Dr. Farah Naqvi: Empathy can be mentally and emotionally taxing affecting our judgment. People can experience empathic distress when they are able to empathize with the others situation but are not able to take any action to extend help because of personal or organizational constraints. Such distress can produce feelings of dissatisfaction, apathy and withdrawal. Secondly, empathy can be a source of organization politics if its extended to select in group members by the leader. As per research by Mina et al (2017) empathy is biased – we are more likely to empathize with those who are from similar social, racial and political circles. Rise of extreme empathy to ingroups or low empathy towards out groups can lead to intergroup conflict. Thirdly, showing empathy and truly feeling the pain of others by people in helping professions like doctors, caregivers, police officers can lead to burnout if they fail in regulating their own emotions. Inadequate training to perform such emotional labour and managing emotional workload can further worsen it. Fourthly, empathy can have its ill effects if inadequate attention is paid to who is the ‘empathy recipient’. Having standard norms is good but poor judjement by the leader before choosing to exercise empathy can lead to employees misusing organization norms or taking it lightly. Such misplaced empathy can also prevent a person from being empathetic and acting compassionately with the very people who actually need it. Lastly empathy can have grave consequences if people natural empathic tendencies are evoked and manipulated with wrong intentions for personal motives by those in management or by the trade unions. Just like politicians and activists sometimes deploy empathy to make a case of ‘us versus them’ and justify unjust acts.
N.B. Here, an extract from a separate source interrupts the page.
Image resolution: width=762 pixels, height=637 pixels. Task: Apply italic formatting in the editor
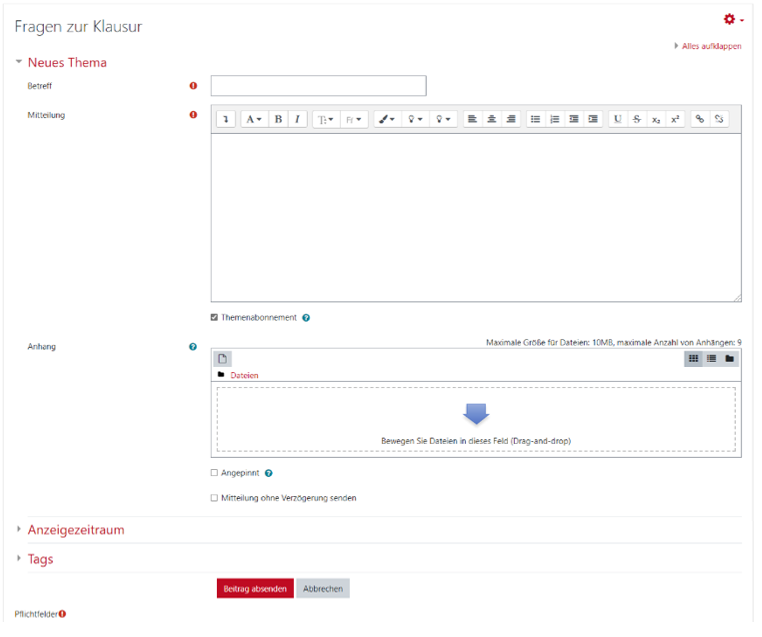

Business Manager: How to balance empathy with meeting out business results without affecting mental well being of employees?
Dr. Farah Naqvi: Measuring business performance, tracking business metrics is paramount for achieving business goals. This requires managers to have key focus on performance indicators and employee execution. It is however important that managers balance accountability with empathy. The effects of workplace pressure on employee mental well-being are likely to be reduced if the organization succeeds in creating a culture of care and trust.
In a research by Paul Zak (2017) compared with people at low-trust companies, people at high trust companies reported 74% less stress, 106% more energy at work, 50% higher productivity, 76% more engagement, 29% more satisfaction with their lives and 40% less burnout. Leaders need to successfully create a balance between what is best for the organization with being kind and considerate to individual employees. Empathy can be a great way to connect with employees, but leaders need to balance it with assertiveness so that both employee satisfaction and productivity can be achieved. Leaders who can’t keep appropriate emotional distance and rely heavily on affective empathy are more susceptible to burnout. By relying more on cognitive empathy leaders cannot only create a comforting friendly environment but also excel in their executive skills.
Research by Anthony Jack at Case Western Reserve University, describes two of the major neural networks functioning in our brains as the analytic network (AN) and the empathic network (EN). The analytic network helps us make sense of things and events when we are solving problems and making decisions. The empathic network enables us to be open to new ideas and other people. Creating a strategic vision, hiring people with personality job fit, establishing performance metrics is critical for performance. However balancing empathy with meeting business results requires leaders to be mindful of their dominant neural network and successfully toggle back and forth as per the unique demands of the situation. Lastly many a times employees not only crave clear direction and tangible objectives but freedom to choose a work style that suits them and is conducive to work environment too. Placing faith and giving autonomy and flexibility to such employees not only leads to meeting business metrics but heightened employee well-being and organizational trust.